Studio album by Olu Dara
- Released: February 17, 1998
- Recorded: 1997
- Genre: Jazz
- Length: 46:49
- Label: Atlantic
- Producer: Yves Beauvais, Olu Dara

Olu Dara chronology
|  | In the World: From Natchez to New York (1998) | Neighborhoods (2001) |

= In the World: From Natchez to New York =

In the World: From Natchez to New York is the solo debut album by the jazz cornetist Olu Dara, released in 1998. Dara also sings and plays guitar on the album.

The album peaked at No. 19 on the Billboard Traditional Jazz Albums chart.

==Critical reception==

The Washington Posts Geoffrey Himes wrote: "Mixing up sly humor and evocative description, Dara's singing slips and slides around the steady guitar rhythms, which borrow equally from Delta blues, Caribbean calypso and West African high-life."
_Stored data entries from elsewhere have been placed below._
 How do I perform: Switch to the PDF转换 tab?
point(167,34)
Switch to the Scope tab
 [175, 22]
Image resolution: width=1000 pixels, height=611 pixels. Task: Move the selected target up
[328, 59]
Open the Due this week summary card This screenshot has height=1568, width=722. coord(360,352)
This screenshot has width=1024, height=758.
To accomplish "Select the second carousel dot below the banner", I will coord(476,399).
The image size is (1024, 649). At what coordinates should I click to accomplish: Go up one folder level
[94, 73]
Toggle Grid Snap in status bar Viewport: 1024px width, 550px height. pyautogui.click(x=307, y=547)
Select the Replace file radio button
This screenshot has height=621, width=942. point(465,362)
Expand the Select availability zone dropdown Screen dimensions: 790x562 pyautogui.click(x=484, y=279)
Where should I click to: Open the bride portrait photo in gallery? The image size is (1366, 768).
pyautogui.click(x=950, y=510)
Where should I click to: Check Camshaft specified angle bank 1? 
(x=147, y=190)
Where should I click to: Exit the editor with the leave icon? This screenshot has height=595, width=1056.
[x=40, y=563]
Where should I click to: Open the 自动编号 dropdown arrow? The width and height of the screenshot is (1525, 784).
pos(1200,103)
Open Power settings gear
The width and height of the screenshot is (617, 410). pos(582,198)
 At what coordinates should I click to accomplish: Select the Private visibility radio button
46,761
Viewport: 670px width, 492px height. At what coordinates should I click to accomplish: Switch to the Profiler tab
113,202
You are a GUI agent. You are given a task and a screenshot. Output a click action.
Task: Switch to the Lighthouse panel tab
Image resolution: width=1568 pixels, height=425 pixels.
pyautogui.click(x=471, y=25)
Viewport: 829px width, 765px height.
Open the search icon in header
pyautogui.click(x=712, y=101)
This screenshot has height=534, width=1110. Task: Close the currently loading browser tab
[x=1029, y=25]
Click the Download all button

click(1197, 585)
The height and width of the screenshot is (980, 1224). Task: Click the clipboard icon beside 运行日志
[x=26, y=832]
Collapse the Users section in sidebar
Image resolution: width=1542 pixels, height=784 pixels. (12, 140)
In a review for AllMusic, Scott Yanow called the album a "fascinating and successful effort," and stated: "Dara emerges here as an effective country-blues singer and guitarist. Fortunately, Dara does not neglect his cornet but the music is definitely much different than one might expect."

Derk Richardson of SFGate commented: "Performing songs about daily life in the 'hood back in the day of okra-selling street peddlers, intoning blues that refuse to separate desire from its cultural context, and collaborating with his rap star son Nas, Dara manifests an aesthetic co-inhabited by Robert Johnson, Tampa Red, Charles Mingus, Dizzy Gillespie and Arrested Development's Speech as if they were all members of the same band."

Writing for JazzTimes, Bret Primack described the album as "a cohesive creation that seamlessly weaves diverse elements in new and intriguing ways," and noted: "Flying below the radar of commercial media, Dara has managed to chart a course for his creativity by 'having my hand in many ways of expressing myself'."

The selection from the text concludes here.